I would like to ask you for a best practice hint regarding a problem. I'm currently porting an old Java app to Rust. This app has a central "state holder" class, with getters and setters. Synchronization and shared access has been managed in the Java app. So a bunch of sources (REST API, native JNI callbacks) are going to contribute to this "state holder", while some business logic accesses these values read-only e.g. for reporting and inner flow control.
Now, the "state holder" struct is really huge: It consists of a lot of scalar variables, strings, arrays etc. My first intention was to create a static struct in Rust and organize for thread safe setters and getters using Mutex or RwLock.
Meanwhile after having read a lot about this topic I'm not that sure anymore. I think, a channel, fed by multiple clones of the sender (the data sources as before) and one receiver, which merges all the pieces together into a static struct would work too.
What I cannot oversee is the performance penalty. From the feeling I would think a shared memory construct would be more performant, i.e. faster. On the other hand I like the nice send/recv pattern Rust provides.
Given the huge size of the shared state object - what would you suggest?
@2e71828 Thank you very much for your response. So shared object instead of messages, right? Are you aware of any sample code, demonstrating the pattern, you are mentioning? I have quickly checked im, but I can't see, how this could help me out here. Could you elaborate? I need a mutable structure, at least mutable from one process a time.
It’s sort of halfway in between the two. At a high level, it looks the same as the messaging solution: you have one process that accepts update requests through some kind of channel, applies them to the master copy of the state, and then sends new copies of the state to anyone that needs it (via channel or shared state).

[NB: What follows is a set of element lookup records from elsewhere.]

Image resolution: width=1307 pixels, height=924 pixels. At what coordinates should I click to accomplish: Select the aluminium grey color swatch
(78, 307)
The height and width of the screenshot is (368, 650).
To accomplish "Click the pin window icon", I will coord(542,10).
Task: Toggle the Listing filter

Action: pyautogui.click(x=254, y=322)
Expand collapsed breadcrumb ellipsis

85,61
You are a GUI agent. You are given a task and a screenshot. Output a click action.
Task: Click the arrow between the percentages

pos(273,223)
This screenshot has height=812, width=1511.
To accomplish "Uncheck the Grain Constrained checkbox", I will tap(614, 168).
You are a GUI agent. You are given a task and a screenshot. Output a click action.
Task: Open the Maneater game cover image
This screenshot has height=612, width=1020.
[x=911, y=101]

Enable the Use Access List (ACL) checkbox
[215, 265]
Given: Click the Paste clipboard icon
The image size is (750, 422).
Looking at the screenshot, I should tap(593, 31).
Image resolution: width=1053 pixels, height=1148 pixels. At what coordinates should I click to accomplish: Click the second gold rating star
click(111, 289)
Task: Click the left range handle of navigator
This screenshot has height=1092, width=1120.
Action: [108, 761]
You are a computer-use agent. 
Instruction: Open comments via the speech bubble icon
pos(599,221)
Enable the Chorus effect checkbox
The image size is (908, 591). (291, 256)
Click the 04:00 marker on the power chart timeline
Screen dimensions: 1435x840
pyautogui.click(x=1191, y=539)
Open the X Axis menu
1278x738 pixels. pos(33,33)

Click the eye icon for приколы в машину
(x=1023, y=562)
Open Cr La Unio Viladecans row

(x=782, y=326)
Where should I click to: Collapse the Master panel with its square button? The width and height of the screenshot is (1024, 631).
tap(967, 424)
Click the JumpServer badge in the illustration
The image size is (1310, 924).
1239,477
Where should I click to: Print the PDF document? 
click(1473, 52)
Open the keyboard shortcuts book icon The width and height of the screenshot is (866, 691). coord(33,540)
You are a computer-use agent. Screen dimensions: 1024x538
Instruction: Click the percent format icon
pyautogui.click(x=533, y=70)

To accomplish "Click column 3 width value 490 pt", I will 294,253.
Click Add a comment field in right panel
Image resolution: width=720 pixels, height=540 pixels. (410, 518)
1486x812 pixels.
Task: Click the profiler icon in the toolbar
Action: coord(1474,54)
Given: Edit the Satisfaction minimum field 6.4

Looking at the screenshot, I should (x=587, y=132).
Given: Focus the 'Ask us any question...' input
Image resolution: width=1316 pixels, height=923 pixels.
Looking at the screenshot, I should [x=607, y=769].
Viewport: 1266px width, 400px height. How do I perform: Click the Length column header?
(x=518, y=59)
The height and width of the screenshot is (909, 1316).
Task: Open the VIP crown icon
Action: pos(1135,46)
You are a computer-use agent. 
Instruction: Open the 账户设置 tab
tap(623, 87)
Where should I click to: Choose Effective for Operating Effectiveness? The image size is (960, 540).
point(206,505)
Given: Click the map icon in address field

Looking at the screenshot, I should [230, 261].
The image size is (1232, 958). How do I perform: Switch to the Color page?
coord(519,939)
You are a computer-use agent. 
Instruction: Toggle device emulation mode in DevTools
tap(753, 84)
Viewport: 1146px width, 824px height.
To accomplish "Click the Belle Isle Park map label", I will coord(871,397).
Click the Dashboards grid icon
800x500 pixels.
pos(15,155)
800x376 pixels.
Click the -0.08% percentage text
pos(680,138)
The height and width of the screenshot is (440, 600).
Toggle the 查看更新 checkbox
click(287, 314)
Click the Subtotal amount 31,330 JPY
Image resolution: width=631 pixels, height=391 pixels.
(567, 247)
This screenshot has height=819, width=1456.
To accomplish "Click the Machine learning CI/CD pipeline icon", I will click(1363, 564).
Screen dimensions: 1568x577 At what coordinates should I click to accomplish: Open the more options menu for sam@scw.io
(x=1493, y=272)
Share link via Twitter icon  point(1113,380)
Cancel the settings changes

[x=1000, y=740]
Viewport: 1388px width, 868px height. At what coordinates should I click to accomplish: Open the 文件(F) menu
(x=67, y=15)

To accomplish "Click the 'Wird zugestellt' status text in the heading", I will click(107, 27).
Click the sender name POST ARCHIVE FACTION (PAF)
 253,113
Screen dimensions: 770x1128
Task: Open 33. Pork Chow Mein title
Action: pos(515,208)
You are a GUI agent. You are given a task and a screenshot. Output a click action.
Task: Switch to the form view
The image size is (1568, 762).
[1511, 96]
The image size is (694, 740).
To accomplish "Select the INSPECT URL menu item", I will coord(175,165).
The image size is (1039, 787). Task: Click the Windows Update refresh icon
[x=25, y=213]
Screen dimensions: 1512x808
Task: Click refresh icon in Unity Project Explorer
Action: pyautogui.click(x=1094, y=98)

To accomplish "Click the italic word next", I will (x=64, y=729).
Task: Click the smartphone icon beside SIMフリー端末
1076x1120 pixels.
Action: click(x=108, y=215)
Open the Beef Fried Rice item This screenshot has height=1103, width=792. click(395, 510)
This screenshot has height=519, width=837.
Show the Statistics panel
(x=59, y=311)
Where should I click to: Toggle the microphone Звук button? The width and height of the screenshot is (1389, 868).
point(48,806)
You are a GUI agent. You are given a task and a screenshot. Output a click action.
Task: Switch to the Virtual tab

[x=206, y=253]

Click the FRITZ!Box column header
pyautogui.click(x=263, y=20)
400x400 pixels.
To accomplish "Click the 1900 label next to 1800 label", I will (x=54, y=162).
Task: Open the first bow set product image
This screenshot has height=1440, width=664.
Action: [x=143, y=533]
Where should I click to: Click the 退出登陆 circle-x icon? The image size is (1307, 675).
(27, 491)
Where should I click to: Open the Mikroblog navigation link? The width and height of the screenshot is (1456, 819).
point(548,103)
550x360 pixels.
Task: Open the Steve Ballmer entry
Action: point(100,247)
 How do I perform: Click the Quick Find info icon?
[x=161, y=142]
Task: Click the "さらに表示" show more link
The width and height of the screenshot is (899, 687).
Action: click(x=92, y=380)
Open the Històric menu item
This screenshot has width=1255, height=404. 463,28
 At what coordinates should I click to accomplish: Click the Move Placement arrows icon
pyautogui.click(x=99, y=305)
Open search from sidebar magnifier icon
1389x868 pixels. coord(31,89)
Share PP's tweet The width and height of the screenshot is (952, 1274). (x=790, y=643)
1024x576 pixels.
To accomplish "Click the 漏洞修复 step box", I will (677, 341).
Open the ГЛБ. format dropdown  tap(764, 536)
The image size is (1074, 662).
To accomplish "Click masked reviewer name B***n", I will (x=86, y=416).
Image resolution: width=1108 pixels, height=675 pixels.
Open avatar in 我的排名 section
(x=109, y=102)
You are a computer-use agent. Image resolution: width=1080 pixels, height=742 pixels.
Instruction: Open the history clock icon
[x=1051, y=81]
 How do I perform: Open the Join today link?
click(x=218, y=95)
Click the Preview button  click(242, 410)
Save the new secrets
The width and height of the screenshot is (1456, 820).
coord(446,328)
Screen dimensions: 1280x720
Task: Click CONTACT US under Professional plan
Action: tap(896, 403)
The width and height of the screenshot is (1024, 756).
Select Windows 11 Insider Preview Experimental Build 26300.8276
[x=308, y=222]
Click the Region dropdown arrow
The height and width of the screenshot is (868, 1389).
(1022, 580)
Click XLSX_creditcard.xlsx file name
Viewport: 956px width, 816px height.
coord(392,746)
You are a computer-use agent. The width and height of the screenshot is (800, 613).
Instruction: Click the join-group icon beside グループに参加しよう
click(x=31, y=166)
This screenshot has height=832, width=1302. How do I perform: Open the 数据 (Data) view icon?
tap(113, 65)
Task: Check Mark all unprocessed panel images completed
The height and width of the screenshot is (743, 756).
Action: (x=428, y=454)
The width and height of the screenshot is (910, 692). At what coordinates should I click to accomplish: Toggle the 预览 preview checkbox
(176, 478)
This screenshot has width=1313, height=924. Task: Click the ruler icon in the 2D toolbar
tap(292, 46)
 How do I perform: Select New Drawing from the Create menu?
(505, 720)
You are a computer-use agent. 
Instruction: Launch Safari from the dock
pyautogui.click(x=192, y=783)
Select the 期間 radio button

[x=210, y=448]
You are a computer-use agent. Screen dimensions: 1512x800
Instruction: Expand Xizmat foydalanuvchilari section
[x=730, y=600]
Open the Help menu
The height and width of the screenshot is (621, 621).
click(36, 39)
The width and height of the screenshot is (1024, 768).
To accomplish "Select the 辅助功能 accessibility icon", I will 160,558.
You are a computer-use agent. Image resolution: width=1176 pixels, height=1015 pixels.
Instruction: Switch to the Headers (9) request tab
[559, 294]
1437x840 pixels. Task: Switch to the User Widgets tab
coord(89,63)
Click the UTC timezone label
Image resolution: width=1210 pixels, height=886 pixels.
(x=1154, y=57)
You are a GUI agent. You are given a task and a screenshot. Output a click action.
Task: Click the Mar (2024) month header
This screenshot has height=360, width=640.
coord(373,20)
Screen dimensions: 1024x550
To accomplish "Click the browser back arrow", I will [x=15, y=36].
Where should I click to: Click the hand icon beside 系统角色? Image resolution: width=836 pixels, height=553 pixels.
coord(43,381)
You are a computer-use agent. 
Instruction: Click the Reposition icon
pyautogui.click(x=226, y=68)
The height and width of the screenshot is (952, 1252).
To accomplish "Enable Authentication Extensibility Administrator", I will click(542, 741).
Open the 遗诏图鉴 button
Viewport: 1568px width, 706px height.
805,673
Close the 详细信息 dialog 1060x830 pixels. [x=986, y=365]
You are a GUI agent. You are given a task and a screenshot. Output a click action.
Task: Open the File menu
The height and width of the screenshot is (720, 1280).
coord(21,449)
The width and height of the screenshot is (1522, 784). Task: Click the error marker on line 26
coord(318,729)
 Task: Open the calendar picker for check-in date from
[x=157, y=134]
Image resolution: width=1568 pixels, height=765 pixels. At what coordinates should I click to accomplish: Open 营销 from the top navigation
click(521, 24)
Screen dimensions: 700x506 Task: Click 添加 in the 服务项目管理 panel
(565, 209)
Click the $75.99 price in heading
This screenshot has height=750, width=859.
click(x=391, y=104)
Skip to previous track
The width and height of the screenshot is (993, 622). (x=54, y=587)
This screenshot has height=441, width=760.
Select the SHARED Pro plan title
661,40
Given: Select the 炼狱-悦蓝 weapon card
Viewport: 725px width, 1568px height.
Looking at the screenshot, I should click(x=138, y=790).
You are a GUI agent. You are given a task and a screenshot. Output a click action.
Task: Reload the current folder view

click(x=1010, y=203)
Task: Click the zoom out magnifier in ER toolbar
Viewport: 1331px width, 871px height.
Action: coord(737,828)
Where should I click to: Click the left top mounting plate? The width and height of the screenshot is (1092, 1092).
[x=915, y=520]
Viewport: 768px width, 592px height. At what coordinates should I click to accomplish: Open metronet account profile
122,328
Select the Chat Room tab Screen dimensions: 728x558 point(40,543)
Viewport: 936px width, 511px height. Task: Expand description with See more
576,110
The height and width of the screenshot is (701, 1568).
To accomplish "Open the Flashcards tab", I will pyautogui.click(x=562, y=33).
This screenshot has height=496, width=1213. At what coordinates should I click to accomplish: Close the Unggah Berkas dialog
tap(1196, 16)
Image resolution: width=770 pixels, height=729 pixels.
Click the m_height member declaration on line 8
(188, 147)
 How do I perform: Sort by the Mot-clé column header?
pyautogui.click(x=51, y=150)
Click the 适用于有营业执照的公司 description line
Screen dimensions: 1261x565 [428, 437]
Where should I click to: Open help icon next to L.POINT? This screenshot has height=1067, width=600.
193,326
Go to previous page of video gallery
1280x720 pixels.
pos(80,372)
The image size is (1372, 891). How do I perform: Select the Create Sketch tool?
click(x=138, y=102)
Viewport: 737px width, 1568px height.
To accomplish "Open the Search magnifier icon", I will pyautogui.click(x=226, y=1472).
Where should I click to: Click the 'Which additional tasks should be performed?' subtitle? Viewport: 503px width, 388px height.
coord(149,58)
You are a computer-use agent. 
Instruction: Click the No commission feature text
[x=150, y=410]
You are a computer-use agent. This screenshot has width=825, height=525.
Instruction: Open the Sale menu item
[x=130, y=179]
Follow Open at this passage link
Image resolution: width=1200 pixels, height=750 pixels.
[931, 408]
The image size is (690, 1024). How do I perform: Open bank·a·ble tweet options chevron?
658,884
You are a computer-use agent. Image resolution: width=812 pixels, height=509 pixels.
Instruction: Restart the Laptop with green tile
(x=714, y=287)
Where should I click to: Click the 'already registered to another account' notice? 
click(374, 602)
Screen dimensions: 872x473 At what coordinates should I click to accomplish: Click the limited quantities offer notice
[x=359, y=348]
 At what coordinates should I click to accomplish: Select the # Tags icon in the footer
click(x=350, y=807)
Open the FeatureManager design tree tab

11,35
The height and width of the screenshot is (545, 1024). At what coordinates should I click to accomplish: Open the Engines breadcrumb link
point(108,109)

The difference is in how the copies are made: Instead of eagerly copying all of the data, you increase the reference count of a shared pointer. When you want to update the state, you look at the reference counts and only make a copy of the parts that need to change if they’re currently shared.
That may sound complicated, but the standard library code takes care of the details. The important part is that the copies act completely independent, even though they’re sharing data internally.
For example, your state might look like this:
#[derive(Clone)]
struct State {
a: Arc<ComponentA>,
b: Arc<ComponentB>,
}
impl State {
pub fn inc_a(&mut self, x:u32) {
// Clones `ComponentA` if necessary, and then updates it
Arc::make_mut(&mut self.a).increment(x);
}
pub fn reset(&mut self) {
Arc::make_mut(&mut self.a).reset();
Arc::make_mut(&mut self.b).reset();
}
}
Now, State.clone() is quite cheap: it copies pointers to the two components’s data and increments their refcounts. The component data itself isn’t copied until one of the clones wants to update that component. The centralized state manager can then accept update requests over an mpsc channel, make changes to its local copy of State, and send a copy of the new state to everything else that needs it:
If you chooose to send the update via a channel, the only data sent is a few pointers, and
If you use a shared Mutex/RwLock, the lock only needs to be held long enough to copy the component pointers, not all of the state data.
Ok, I just saw the error, not that it was a different one. Wit &mut self.a the problem is the missing Clone implementation. Annotating ComponentA with derive Clone helps.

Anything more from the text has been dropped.